--- Supplied text Enclosed Below ---

Systemic mastocytosis


Systemic mastocytosis, often termed systemic mast cell disease (SMCD), is a clonal disorder of the mast cell and its precursor cells. The clinical symptoms and signs of systemic mastocytosis (systemic mast cell disease) are due to the accumulation of these clonally derived mast cells in different tissues, including bone marrow, skin, the gastrointestinal (GI) tract, the liver, and the spleen.



The clinical symptoms a patient experiences when suffering from the condition are due to the mass of mast cells present in the tissue concerned and include recurrent headaches, itching, flushing, palpitations and fainting, gastric ulcer disease and lower abdominal crampy pain. These systemic changes contribute to bone pain and malabsorption and produce small, reddish brown macules or papules, termed urticaria pigmentosa within the skin which are present in 90 percent or more patients with indolent systemic mastocytosis.

source: NetDoc


 Possible triggers of Mastocytosis includes:

  • Physical stimuli, eg heat, cold, friction, sunlight, fatigue, exercise or fever.
  • Emotional stimuli, eg stress.
  • Certain foods, eg cheese, spices, shellfish, food preservatives, flavourings and colourings, monosodium glutamate.
  • Environmental toxins, eg perfumes, pesticides.
  • Insect bites, jelly fish stings, snake bites.
  • Infection (bacterial, fungal or viral).

--- End of Enclosed Supplied text ---
--- Provided records Enclosed Below ---

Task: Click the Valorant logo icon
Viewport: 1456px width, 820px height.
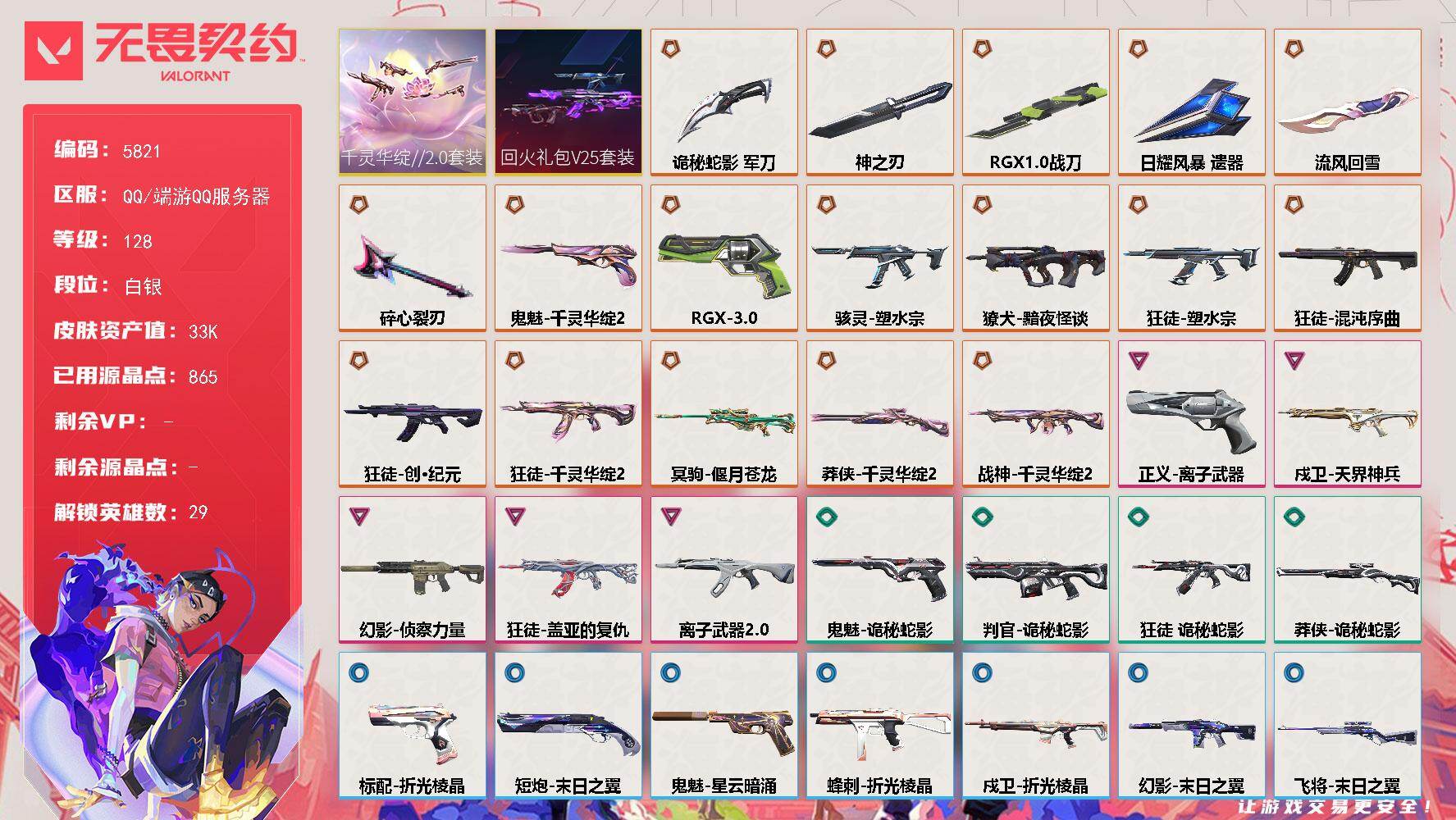Action: click(x=53, y=51)

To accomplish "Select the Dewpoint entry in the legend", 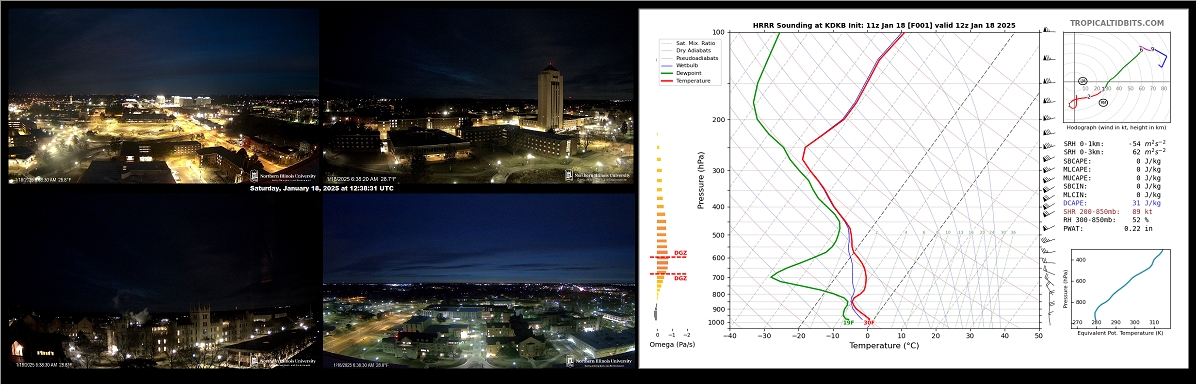I will pos(682,73).
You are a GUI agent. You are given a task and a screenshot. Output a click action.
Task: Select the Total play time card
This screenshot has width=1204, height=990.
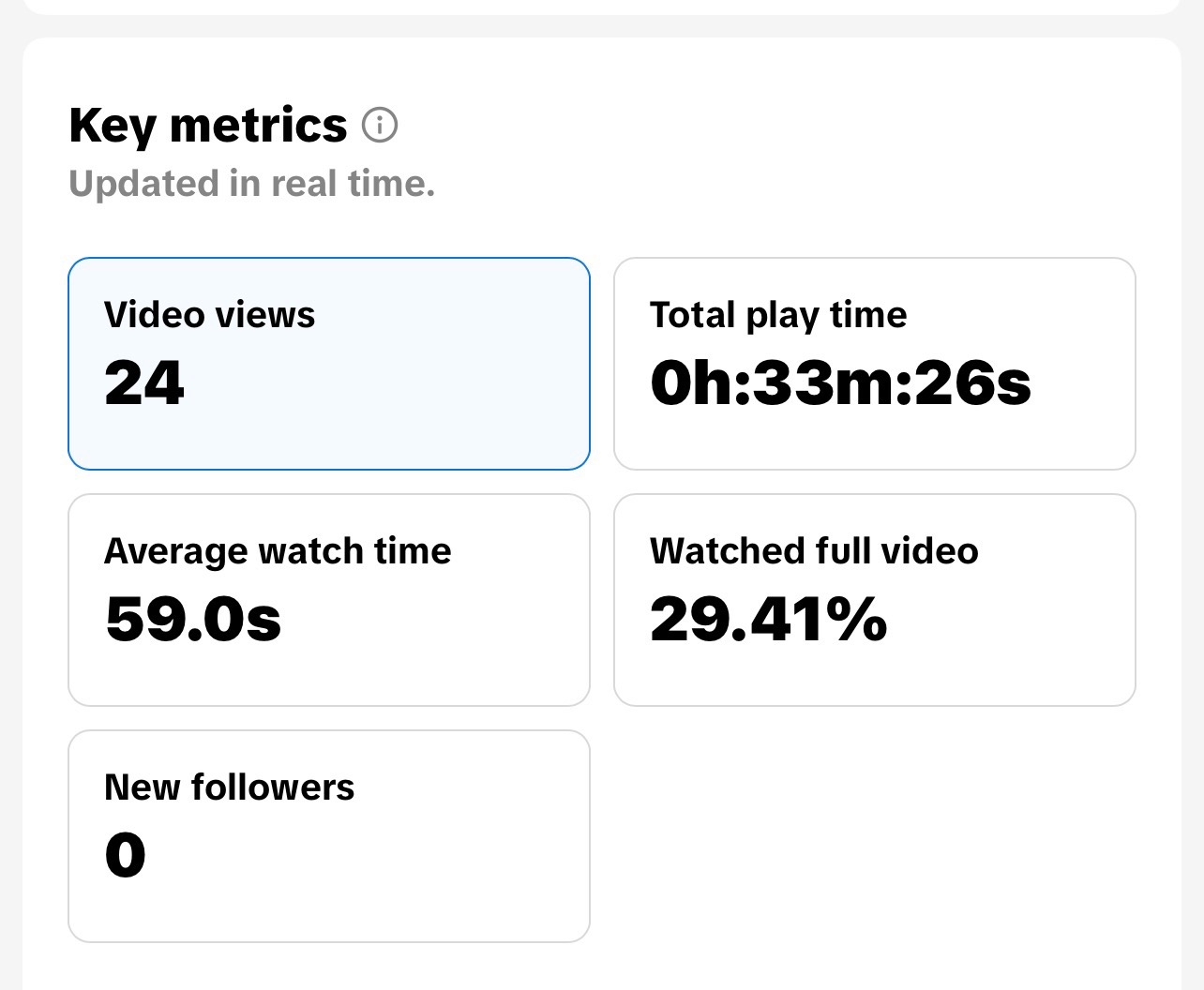click(875, 364)
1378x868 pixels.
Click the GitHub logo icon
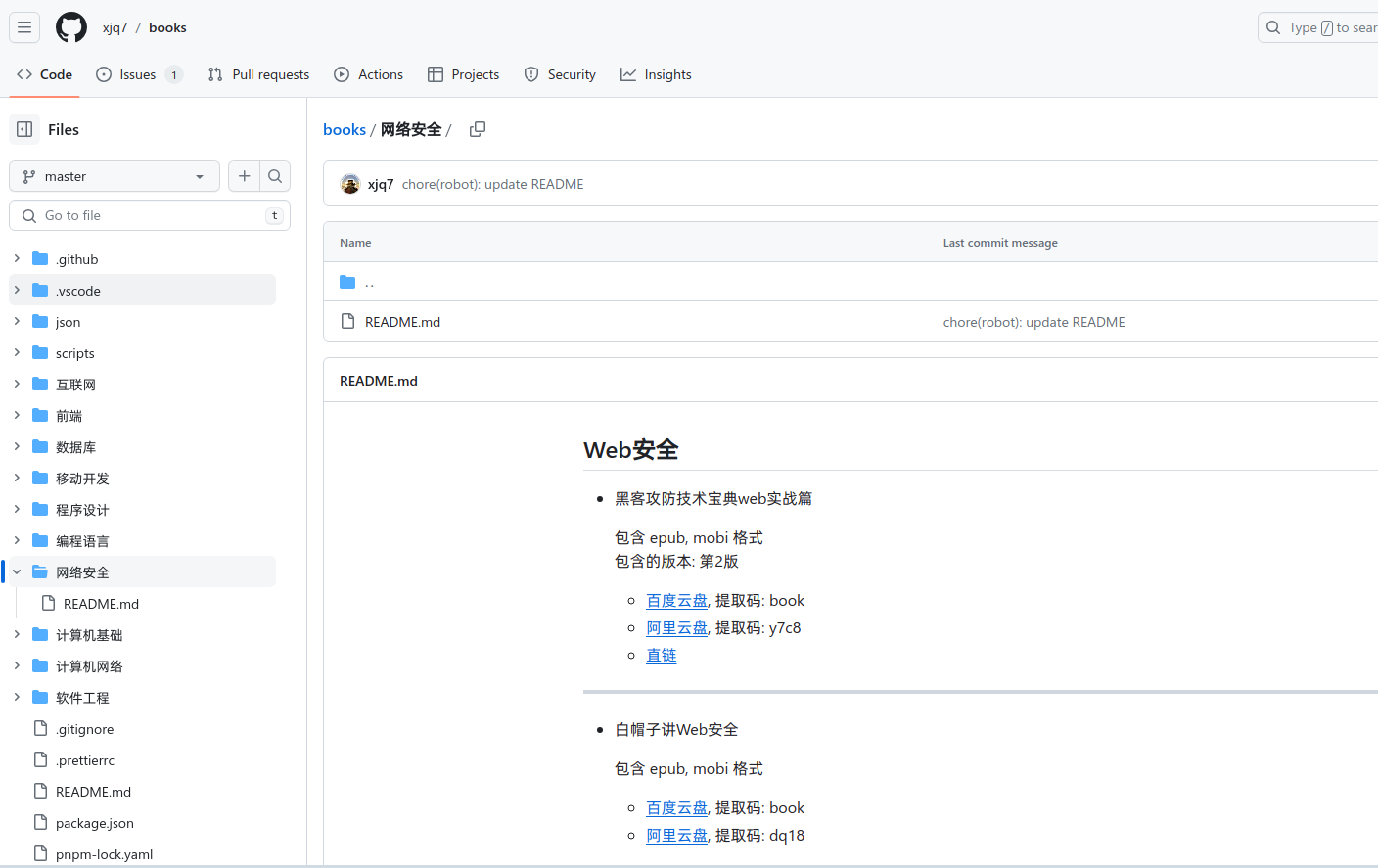pyautogui.click(x=71, y=27)
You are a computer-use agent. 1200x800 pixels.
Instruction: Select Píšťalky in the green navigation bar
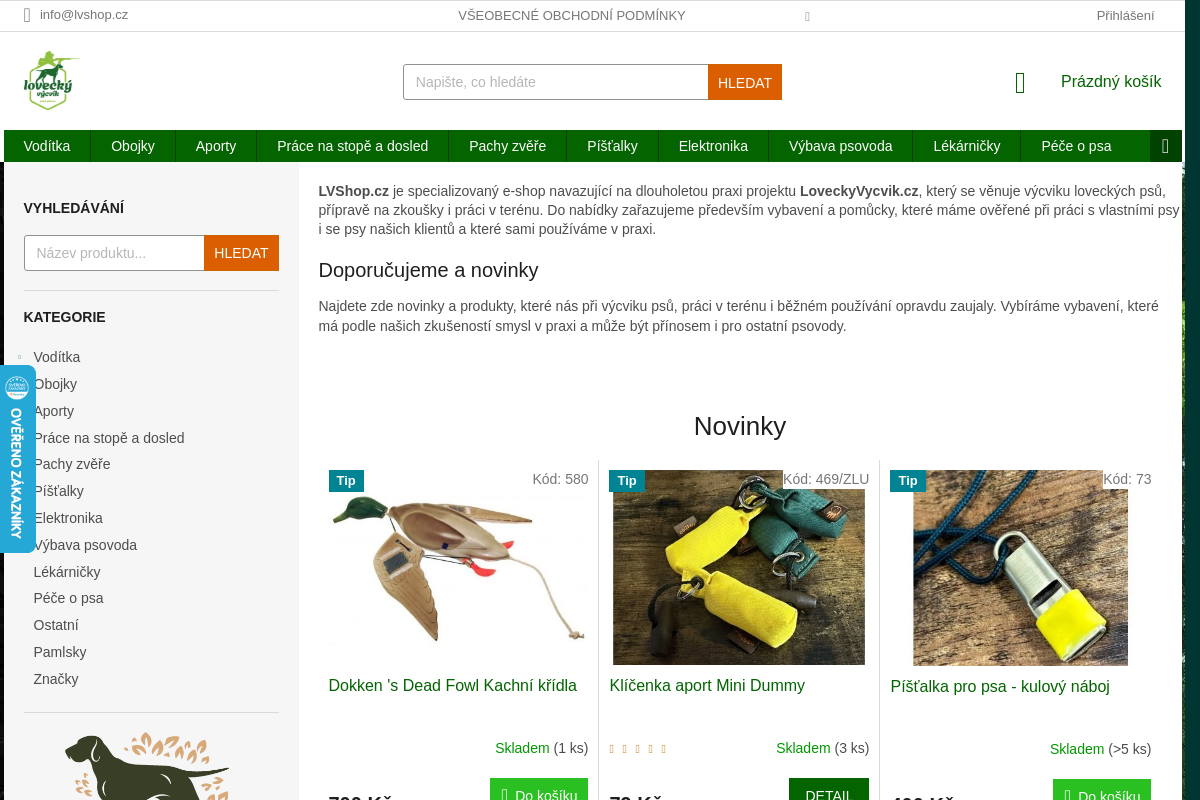pyautogui.click(x=612, y=146)
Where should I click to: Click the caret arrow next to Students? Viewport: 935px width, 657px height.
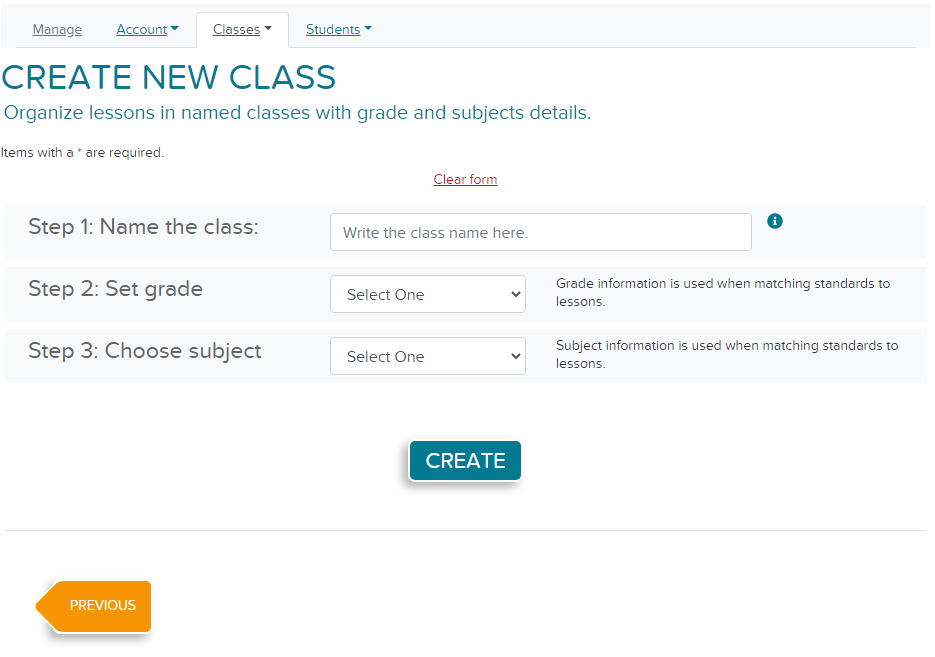(367, 28)
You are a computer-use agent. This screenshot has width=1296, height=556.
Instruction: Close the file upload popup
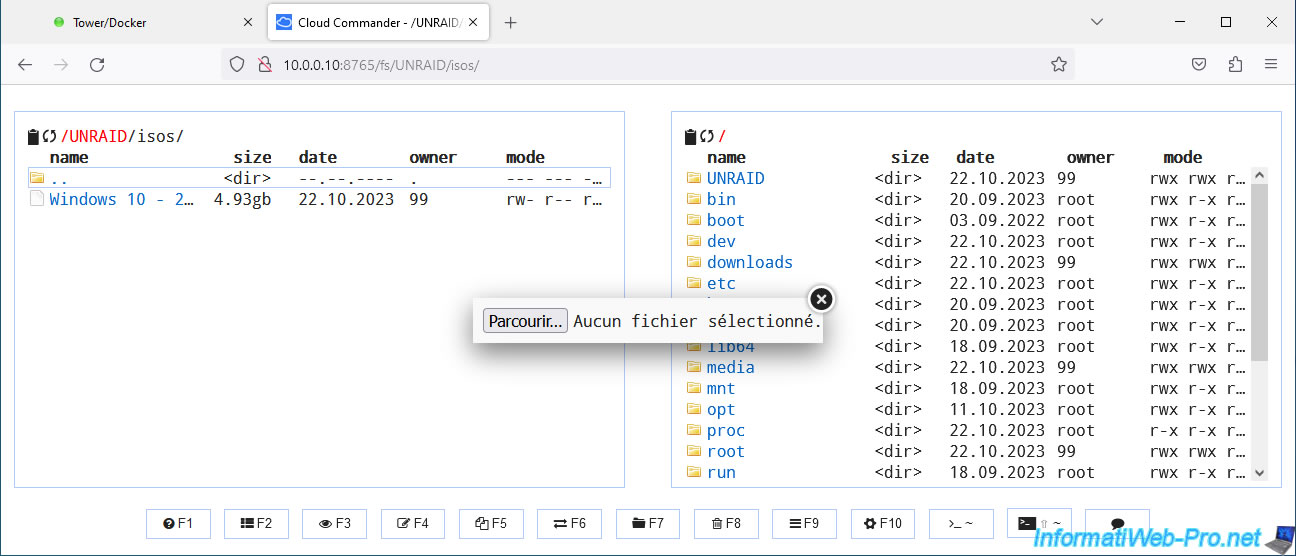pyautogui.click(x=820, y=299)
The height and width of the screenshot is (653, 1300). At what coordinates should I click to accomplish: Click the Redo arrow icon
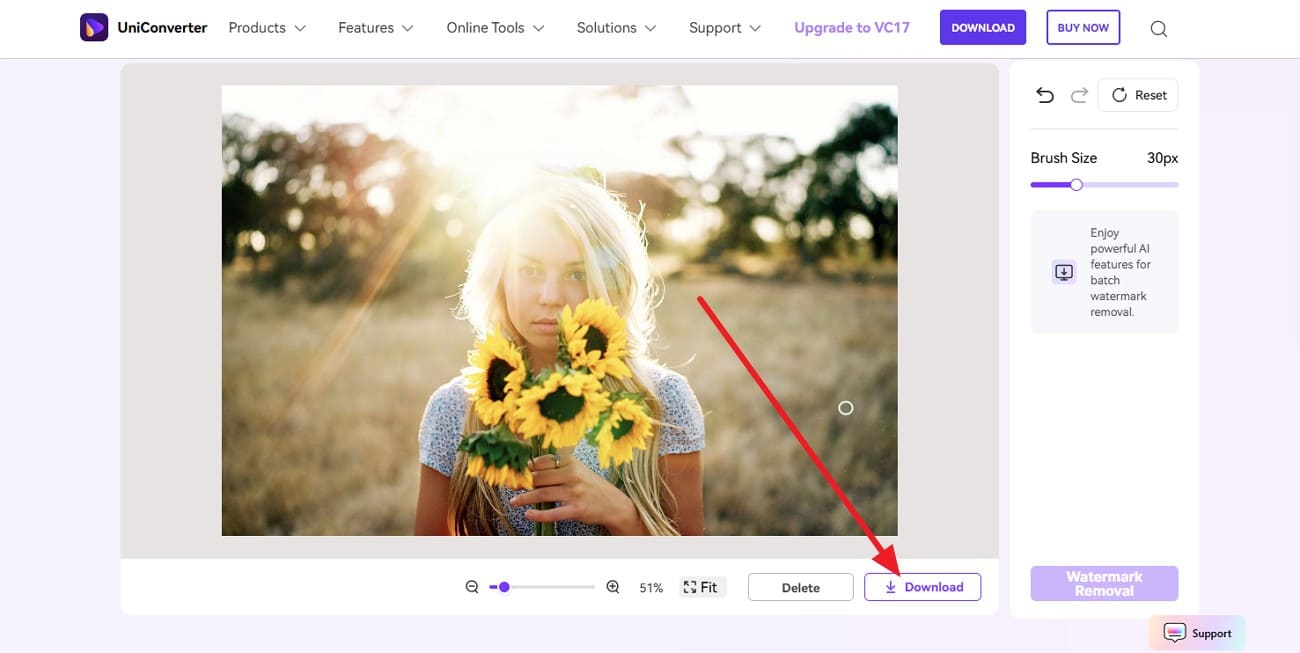click(x=1080, y=94)
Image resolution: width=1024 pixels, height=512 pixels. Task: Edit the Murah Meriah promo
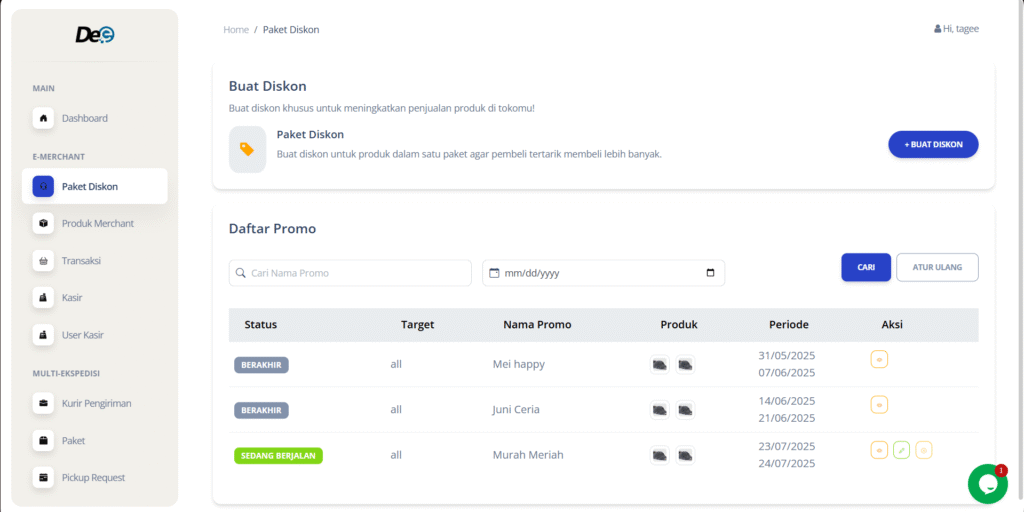click(901, 451)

--- End of Enclosed Provided records ---

Complete the following
[A] Reproduce the systemic mastocytosis text word for word, everything from "source: NetDoc" down to "fungal or viral).".
[B] In the systemic mastocytosis text, what share of patients with indolent systemic mastocytosis have urticaria pigmentosa in the skin?

Solutions to the problems
[A]
source: NetDoc


 Possible triggers of Mastocytosis includes:

  • Physical stimuli, eg heat, cold, friction, sunlight, fatigue, exercise or fever.
  • Emotional stimuli, eg stress.
  • Certain foods, eg cheese, spices, shellfish, food preservatives, flavourings and colourings, monosodium glutamate.
  • Environmental toxins, eg perfumes, pesticides.
  • Insect bites, jelly fish stings, snake bites.
  • Infection (bacterial, fungal or viral).

[B] 90 percent or more